As we develop as Witches we often encounter great lists of herbs, roots, woods, and crystals that are used in spells, rituals, and charms. You will also have learned that this rootwork is in the origins of witchcraft. Some of you may even have a strong affinity for this kind of magick. This is actually called Natural Magic and makes use of just about everything in the natural world. In the context of Renaissance magic is that part of the occult which deals with natural forces directly, as opposed to ceremonial magic which deals with the summoning of spirits. Natural magic sometimes makes use of physical substances from the natural world such as stones or herbs.

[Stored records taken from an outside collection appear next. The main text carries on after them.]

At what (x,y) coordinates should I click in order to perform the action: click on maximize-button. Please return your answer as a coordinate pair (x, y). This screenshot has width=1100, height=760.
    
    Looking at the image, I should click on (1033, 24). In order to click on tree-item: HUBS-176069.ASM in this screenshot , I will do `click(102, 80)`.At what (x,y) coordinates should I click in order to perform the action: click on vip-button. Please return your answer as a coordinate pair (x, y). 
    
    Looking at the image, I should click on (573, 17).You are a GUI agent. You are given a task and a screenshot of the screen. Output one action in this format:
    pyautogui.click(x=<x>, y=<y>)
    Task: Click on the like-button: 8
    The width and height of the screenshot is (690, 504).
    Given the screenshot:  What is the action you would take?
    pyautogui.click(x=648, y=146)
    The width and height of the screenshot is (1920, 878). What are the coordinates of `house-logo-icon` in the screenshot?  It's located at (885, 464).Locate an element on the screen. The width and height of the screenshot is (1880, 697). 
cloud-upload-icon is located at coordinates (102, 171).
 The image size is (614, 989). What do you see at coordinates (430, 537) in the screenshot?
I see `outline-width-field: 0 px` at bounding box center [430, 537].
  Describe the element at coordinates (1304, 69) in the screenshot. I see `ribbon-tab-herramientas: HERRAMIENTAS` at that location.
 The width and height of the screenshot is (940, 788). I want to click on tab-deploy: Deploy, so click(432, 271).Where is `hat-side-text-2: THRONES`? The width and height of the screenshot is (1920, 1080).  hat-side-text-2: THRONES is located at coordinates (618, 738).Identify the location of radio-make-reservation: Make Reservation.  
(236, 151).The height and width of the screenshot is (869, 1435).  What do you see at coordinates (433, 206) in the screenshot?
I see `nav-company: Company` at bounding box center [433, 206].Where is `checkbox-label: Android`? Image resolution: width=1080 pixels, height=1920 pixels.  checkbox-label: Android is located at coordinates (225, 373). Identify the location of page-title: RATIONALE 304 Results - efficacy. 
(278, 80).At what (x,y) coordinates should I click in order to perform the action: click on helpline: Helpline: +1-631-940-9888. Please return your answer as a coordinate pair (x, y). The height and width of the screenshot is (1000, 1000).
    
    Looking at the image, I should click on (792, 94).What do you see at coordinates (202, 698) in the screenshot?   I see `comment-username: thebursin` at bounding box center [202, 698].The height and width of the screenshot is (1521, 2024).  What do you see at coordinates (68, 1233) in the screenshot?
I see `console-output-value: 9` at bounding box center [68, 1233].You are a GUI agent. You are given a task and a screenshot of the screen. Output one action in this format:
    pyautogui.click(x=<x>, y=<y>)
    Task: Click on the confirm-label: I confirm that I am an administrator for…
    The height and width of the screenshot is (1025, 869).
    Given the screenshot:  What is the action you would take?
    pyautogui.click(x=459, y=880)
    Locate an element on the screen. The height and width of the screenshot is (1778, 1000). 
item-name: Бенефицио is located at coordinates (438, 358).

There are hundreds of ways that Natural Magic is used, it is employed even by Ceremonial Magicians. Natural magic so defined includes astrology, alchemy, and disciplines that we would today consider fields of natural science, such as astronomy and chemistry (which developed and diverged from astrology and alchemy, respectively, into the modern sciences they are today) or botany (from herbology). The Jesuit scholar Athanasius Kircher wrote that “there are as many types of natural magic as there are subjects of applied sciences”.
You might be a metallurgist incorporating magick into and through your work with metal, or a jeweler, these are also forms of natural magic. Heinrich Cornelius Agrippa discusses natural magic in his Three Books of Occult Philosophy (1533), where he calls it “nothing else but the highest power of natural sciences”. The Italian Renaissance philosopher Giovanni Pico della Mirandola, who founded the tradition of Christian Kabbalah, argued that natural magic was “the practical part of natural science” and was lawful rather than heretical.
In truth, the implementation of the natural world as part or all of your practice, and a nearly continuous part of your education in the Craft is certain, because we ourselves are part of the natural world. It is through studying the past that we reclaim these lost arts.